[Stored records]
______________________________

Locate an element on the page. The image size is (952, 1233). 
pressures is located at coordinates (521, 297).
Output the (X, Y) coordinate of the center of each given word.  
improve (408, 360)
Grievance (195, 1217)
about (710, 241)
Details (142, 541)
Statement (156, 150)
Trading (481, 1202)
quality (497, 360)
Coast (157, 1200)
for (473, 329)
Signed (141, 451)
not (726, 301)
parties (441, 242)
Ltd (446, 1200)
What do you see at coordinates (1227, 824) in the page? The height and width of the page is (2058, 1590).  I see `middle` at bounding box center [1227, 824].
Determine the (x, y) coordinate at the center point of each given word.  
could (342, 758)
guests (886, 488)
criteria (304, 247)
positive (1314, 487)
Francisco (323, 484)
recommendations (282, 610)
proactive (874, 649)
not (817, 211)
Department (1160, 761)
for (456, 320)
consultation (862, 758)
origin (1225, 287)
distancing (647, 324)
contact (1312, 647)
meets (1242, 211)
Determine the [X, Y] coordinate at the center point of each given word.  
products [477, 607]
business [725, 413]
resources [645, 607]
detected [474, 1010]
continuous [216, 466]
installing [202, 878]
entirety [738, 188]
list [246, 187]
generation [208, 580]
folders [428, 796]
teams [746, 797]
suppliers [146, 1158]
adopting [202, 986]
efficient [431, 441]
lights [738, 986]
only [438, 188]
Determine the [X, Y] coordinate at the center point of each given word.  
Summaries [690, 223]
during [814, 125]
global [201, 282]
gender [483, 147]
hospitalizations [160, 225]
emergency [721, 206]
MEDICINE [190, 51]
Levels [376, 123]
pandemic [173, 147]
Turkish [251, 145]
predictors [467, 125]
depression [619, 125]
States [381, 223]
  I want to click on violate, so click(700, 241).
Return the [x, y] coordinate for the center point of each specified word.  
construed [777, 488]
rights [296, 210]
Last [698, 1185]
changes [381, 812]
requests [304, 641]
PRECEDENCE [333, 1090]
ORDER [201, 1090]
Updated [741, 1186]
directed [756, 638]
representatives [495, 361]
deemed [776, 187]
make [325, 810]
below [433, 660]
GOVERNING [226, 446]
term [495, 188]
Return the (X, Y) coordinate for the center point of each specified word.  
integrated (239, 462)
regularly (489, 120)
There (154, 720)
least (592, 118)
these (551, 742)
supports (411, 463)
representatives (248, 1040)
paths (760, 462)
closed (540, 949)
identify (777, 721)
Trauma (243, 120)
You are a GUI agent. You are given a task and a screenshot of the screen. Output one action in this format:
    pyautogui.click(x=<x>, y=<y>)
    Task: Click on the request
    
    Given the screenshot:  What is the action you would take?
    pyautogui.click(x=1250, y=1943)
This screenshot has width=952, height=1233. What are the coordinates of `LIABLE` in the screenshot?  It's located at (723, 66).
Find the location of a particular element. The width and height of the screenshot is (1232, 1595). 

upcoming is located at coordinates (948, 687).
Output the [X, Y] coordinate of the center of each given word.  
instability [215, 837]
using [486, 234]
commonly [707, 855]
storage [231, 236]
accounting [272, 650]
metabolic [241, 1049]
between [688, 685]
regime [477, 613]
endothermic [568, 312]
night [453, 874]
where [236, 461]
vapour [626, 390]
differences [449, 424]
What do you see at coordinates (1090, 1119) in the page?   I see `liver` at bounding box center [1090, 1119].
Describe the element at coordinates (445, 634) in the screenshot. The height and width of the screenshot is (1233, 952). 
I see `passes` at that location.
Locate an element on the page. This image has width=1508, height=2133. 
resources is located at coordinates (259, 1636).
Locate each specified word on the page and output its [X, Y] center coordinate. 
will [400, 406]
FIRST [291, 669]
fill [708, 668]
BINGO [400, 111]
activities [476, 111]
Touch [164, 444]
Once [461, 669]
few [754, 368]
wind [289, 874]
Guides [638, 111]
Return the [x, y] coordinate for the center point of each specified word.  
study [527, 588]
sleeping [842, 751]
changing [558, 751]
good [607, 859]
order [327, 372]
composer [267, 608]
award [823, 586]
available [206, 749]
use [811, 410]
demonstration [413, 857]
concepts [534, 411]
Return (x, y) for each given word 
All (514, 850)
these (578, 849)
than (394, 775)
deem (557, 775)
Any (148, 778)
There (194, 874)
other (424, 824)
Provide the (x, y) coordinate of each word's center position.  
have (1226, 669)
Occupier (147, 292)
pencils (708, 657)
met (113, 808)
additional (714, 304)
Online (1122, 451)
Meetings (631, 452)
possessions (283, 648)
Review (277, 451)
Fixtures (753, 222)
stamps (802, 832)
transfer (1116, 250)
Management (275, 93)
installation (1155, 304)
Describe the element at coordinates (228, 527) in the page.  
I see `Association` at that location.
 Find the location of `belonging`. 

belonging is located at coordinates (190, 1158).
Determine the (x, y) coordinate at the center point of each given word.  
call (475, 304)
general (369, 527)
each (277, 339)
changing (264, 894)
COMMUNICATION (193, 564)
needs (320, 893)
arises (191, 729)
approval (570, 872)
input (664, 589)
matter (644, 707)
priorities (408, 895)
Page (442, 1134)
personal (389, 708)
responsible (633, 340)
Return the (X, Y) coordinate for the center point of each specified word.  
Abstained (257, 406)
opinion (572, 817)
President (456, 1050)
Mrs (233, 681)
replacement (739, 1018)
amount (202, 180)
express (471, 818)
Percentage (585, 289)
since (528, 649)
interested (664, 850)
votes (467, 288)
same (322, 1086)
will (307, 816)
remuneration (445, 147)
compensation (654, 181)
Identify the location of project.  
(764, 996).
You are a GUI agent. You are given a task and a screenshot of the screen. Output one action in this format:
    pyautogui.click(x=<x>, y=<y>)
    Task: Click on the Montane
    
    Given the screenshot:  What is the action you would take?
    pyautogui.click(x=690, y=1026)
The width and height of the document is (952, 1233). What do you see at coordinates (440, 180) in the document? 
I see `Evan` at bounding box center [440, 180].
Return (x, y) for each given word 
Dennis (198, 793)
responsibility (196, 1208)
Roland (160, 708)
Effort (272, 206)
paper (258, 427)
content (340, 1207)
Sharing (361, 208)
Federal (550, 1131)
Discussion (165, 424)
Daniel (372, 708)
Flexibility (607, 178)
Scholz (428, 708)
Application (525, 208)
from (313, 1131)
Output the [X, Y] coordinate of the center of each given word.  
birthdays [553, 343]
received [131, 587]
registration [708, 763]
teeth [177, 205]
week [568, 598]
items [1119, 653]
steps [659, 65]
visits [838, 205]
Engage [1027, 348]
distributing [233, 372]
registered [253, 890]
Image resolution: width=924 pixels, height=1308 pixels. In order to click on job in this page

______________________________

* What to produce *
Rewrite the data above with every "center point" changed to "midpoint", keeping all other text the same.

* Answer to this exercise *
Locate an element on the page. The image size is (952, 1233). 
pressures is located at coordinates (521, 297).
Output the (X, Y) coordinate of the center of each given word.  
improve (408, 360)
Grievance (195, 1217)
about (710, 241)
Details (142, 541)
Statement (156, 150)
Trading (481, 1202)
quality (497, 360)
Coast (157, 1200)
for (473, 329)
Signed (141, 451)
not (726, 301)
parties (441, 242)
Ltd (446, 1200)
What do you see at coordinates (1227, 824) in the page? The height and width of the page is (2058, 1590).  I see `middle` at bounding box center [1227, 824].
Determine the (x, y) coordinate at the midpoint of each given word.  
could (342, 758)
guests (886, 488)
criteria (304, 247)
positive (1314, 487)
Francisco (323, 484)
recommendations (282, 610)
proactive (874, 649)
not (817, 211)
Department (1160, 761)
for (456, 320)
consultation (862, 758)
origin (1225, 287)
distancing (647, 324)
contact (1312, 647)
meets (1242, 211)
Determine the [X, Y] coordinate at the midpoint of each given word.  
products [477, 607]
business [725, 413]
resources [645, 607]
detected [474, 1010]
continuous [216, 466]
installing [202, 878]
entirety [738, 188]
list [246, 187]
generation [208, 580]
folders [428, 796]
teams [746, 797]
suppliers [146, 1158]
adopting [202, 986]
efficient [431, 441]
lights [738, 986]
only [438, 188]
Determine the [X, Y] coordinate at the midpoint of each given word.  
Summaries [690, 223]
during [814, 125]
global [201, 282]
gender [483, 147]
hospitalizations [160, 225]
emergency [721, 206]
MEDICINE [190, 51]
Levels [376, 123]
pandemic [173, 147]
Turkish [251, 145]
predictors [467, 125]
depression [619, 125]
States [381, 223]
  I want to click on violate, so click(700, 241).
Return the [x, y] coordinate for the midpoint of each specified word.  
construed [777, 488]
rights [296, 210]
Last [698, 1185]
changes [381, 812]
requests [304, 641]
PRECEDENCE [333, 1090]
ORDER [201, 1090]
Updated [741, 1186]
directed [756, 638]
representatives [495, 361]
deemed [776, 187]
make [325, 810]
below [433, 660]
GOVERNING [226, 446]
term [495, 188]
Return the (X, Y) coordinate for the midpoint of each specified word.  
integrated (239, 462)
regularly (489, 120)
There (154, 720)
least (592, 118)
these (551, 742)
supports (411, 463)
representatives (248, 1040)
paths (760, 462)
closed (540, 949)
identify (777, 721)
Trauma (243, 120)
You are a GUI agent. You are given a task and a screenshot of the screen. Output one action in this format:
    pyautogui.click(x=<x>, y=<y>)
    Task: Click on the request
    
    Given the screenshot:  What is the action you would take?
    pyautogui.click(x=1250, y=1943)
This screenshot has width=952, height=1233. What are the coordinates of `LIABLE` in the screenshot?  It's located at (723, 66).
Find the location of a particular element. The width and height of the screenshot is (1232, 1595). 

upcoming is located at coordinates (948, 687).
Output the [X, Y] coordinate of the center of each given word.  
instability [215, 837]
using [486, 234]
commonly [707, 855]
storage [231, 236]
accounting [272, 650]
metabolic [241, 1049]
between [688, 685]
regime [477, 613]
endothermic [568, 312]
night [453, 874]
where [236, 461]
vapour [626, 390]
differences [449, 424]
What do you see at coordinates (1090, 1119) in the page?   I see `liver` at bounding box center [1090, 1119].
Describe the element at coordinates (445, 634) in the screenshot. The height and width of the screenshot is (1233, 952). 
I see `passes` at that location.
Locate an element on the page. This image has width=1508, height=2133. 
resources is located at coordinates (259, 1636).
Locate each specified word on the page and output its [X, Y] center coordinate. 
will [400, 406]
FIRST [291, 669]
fill [708, 668]
BINGO [400, 111]
activities [476, 111]
Touch [164, 444]
Once [461, 669]
few [754, 368]
wind [289, 874]
Guides [638, 111]
Return the [x, y] coordinate for the midpoint of each specified word.  
study [527, 588]
sleeping [842, 751]
changing [558, 751]
good [607, 859]
order [327, 372]
composer [267, 608]
award [823, 586]
available [206, 749]
use [811, 410]
demonstration [413, 857]
concepts [534, 411]
Return (x, y) for each given word 
All (514, 850)
these (578, 849)
than (394, 775)
deem (557, 775)
Any (148, 778)
There (194, 874)
other (424, 824)
Provide the (x, y) coordinate of each word's center position.  
have (1226, 669)
Occupier (147, 292)
pencils (708, 657)
met (113, 808)
additional (714, 304)
Online (1122, 451)
Meetings (631, 452)
possessions (283, 648)
Review (277, 451)
Fixtures (753, 222)
stamps (802, 832)
transfer (1116, 250)
Management (275, 93)
installation (1155, 304)
Describe the element at coordinates (228, 527) in the page.  
I see `Association` at that location.
 Find the location of `belonging`. 

belonging is located at coordinates (190, 1158).
Determine the (x, y) coordinate at the midpoint of each given word.  
call (475, 304)
general (369, 527)
each (277, 339)
changing (264, 894)
COMMUNICATION (193, 564)
needs (320, 893)
arises (191, 729)
approval (570, 872)
input (664, 589)
matter (644, 707)
priorities (408, 895)
Page (442, 1134)
personal (389, 708)
responsible (633, 340)
Return the (X, Y) coordinate for the midpoint of each specified word.  
Abstained (257, 406)
opinion (572, 817)
President (456, 1050)
Mrs (233, 681)
replacement (739, 1018)
amount (202, 180)
express (471, 818)
Percentage (585, 289)
since (528, 649)
interested (664, 850)
votes (467, 288)
same (322, 1086)
will (307, 816)
remuneration (445, 147)
compensation (654, 181)
Identify the location of project.  
(764, 996).
You are a GUI agent. You are given a task and a screenshot of the screen. Output one action in this format:
    pyautogui.click(x=<x>, y=<y>)
    Task: Click on the Montane
    
    Given the screenshot:  What is the action you would take?
    pyautogui.click(x=690, y=1026)
The width and height of the document is (952, 1233). What do you see at coordinates (440, 180) in the document? 
I see `Evan` at bounding box center [440, 180].
Return (x, y) for each given word 
Dennis (198, 793)
responsibility (196, 1208)
Roland (160, 708)
Effort (272, 206)
paper (258, 427)
content (340, 1207)
Sharing (361, 208)
Federal (550, 1131)
Discussion (165, 424)
Daniel (372, 708)
Flexibility (607, 178)
Scholz (428, 708)
Application (525, 208)
from (313, 1131)
Output the [X, Y] coordinate of the center of each given word.  
birthdays [553, 343]
received [131, 587]
registration [708, 763]
teeth [177, 205]
week [568, 598]
items [1119, 653]
steps [659, 65]
visits [838, 205]
Engage [1027, 348]
distributing [233, 372]
registered [253, 890]
Image resolution: width=924 pixels, height=1308 pixels. In order to click on job in this page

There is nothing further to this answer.